Müzeye girdiğinizde karşınıza ilk olarak danışma ve tam karşısında Benz Patent Motorwagen gibi dünyanın ilkleri çıkıyor. Orayı geçip müzeye tamamen girdikten sonra zaman benim için bir anlığına zaman durdu. Çünkü tam girişte sol tarafta ki otomobil benim için çok özel. Jaguar E-Type… Onu ilk defa görmenin heyecanını bir süre üzerimden atamadım ve ilahi hatlarına baktıkça baktım.

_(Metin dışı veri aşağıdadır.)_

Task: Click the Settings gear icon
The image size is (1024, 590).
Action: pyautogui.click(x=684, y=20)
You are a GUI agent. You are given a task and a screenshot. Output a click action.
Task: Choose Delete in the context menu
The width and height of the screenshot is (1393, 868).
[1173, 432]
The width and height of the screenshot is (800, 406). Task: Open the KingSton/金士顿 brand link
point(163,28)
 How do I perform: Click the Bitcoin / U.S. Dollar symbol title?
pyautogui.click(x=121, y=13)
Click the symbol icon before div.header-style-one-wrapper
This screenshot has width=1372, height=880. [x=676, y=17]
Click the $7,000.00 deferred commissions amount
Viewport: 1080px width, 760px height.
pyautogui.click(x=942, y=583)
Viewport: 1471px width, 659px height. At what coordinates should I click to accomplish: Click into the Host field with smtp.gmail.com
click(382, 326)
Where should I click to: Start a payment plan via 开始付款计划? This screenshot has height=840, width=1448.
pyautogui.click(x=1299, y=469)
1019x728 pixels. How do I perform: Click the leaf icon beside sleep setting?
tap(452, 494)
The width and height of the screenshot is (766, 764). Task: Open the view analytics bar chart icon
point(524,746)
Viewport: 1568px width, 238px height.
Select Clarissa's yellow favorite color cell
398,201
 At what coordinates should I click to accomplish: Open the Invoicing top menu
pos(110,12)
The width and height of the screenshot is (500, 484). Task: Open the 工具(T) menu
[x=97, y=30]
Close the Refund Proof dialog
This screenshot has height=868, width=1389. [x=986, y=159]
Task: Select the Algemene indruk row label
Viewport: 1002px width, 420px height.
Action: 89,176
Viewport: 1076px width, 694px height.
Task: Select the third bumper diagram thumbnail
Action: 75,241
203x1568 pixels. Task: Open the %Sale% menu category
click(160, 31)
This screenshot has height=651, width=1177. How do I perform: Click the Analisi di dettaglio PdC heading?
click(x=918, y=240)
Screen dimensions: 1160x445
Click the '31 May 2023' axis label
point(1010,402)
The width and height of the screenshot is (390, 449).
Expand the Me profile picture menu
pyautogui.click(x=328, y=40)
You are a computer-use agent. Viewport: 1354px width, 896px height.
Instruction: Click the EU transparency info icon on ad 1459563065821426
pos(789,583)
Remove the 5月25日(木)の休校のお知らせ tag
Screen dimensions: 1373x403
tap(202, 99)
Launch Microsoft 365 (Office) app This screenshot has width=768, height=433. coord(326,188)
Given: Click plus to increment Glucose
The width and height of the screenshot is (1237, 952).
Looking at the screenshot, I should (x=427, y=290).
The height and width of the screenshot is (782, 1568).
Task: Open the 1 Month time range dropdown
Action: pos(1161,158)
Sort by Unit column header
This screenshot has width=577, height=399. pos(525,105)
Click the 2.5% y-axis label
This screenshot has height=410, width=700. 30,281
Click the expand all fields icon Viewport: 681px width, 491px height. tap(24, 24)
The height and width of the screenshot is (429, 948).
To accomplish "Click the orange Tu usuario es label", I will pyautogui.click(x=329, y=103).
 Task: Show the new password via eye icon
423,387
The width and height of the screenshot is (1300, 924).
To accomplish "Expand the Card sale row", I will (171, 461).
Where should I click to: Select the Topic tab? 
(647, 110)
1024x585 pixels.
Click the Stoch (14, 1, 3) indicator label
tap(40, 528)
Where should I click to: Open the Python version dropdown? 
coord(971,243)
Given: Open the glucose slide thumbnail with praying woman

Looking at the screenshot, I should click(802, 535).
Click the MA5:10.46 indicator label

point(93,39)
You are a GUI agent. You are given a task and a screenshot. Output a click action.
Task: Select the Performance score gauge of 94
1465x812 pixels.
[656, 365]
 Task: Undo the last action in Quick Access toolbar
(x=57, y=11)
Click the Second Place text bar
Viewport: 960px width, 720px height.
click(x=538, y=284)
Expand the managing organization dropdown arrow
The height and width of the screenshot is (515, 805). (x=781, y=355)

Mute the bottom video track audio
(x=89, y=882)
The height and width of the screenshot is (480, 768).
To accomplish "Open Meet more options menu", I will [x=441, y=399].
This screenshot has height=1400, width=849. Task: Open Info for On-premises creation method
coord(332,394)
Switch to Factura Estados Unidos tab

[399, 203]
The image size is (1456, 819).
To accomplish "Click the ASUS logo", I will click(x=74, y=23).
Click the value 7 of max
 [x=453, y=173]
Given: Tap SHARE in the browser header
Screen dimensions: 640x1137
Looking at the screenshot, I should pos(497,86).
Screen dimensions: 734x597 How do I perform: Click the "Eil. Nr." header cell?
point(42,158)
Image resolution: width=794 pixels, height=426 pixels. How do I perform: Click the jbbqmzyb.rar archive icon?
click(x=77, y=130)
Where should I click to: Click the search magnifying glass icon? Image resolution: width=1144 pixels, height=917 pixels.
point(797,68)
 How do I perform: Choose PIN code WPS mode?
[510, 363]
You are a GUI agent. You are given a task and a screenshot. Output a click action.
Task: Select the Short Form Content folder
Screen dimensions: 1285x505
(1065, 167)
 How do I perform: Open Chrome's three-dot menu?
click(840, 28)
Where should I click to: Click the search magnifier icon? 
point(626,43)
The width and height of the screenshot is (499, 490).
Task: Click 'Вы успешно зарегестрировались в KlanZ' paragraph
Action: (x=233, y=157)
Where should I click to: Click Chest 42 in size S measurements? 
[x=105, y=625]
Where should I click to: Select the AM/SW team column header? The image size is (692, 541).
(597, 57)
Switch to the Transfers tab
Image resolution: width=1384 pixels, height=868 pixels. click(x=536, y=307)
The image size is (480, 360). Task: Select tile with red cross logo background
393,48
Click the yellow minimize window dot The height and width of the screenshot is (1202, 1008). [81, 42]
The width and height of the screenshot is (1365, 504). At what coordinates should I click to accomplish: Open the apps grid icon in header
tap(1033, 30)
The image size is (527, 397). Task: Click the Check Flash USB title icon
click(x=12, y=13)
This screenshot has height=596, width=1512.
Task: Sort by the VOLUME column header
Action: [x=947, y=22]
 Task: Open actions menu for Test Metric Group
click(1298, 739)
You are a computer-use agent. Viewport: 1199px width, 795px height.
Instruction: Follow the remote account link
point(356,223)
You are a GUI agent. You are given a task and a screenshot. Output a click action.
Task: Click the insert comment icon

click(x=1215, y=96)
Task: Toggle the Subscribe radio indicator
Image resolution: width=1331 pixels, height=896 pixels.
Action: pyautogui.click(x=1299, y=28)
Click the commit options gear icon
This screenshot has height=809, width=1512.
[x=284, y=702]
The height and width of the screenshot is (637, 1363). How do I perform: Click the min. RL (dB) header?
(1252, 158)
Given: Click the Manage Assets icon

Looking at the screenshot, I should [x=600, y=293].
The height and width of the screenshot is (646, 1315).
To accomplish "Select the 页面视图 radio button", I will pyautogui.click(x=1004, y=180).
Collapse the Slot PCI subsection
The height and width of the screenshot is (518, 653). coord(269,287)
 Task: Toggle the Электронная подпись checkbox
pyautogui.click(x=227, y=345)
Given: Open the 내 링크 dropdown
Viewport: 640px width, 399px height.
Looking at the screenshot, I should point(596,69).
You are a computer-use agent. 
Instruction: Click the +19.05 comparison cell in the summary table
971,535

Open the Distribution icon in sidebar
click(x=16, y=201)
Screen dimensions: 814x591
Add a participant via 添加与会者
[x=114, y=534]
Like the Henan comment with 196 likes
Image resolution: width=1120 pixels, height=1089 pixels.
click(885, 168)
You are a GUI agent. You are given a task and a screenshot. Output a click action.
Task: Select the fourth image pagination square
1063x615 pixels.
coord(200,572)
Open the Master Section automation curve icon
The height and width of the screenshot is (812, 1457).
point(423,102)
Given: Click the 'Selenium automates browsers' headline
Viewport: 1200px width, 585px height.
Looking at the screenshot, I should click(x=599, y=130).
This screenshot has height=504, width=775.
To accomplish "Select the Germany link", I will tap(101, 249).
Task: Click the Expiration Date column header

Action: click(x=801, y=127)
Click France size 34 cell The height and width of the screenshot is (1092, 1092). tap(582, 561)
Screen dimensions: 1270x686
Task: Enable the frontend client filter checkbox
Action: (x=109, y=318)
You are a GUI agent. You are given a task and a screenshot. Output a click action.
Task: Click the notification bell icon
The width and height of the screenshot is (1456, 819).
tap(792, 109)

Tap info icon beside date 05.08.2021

Bu arada fotoğraflara geçmeden belirtmek istiyorum, bize her konuda yardımcı olan, güleryüz ve misafirperverliklerini gösteren Efe Bey, Zeynep Hanım ve diğer tüm Key Museum çalışanlarına çok teşekkür ederim.
İşte o benim bebeğim, Enzo Ferrari’ye bile dünyanın en güzel otomobili olduğunu söyleten otomobil:
Jaguar E-Type
SLS AMG’nin dedesi:
Ferrari 250 GTE
Gelelim “savaş öncesi” diye tabir edilen otomobillere. Buyrun…
Tabikide ilk sırada o var…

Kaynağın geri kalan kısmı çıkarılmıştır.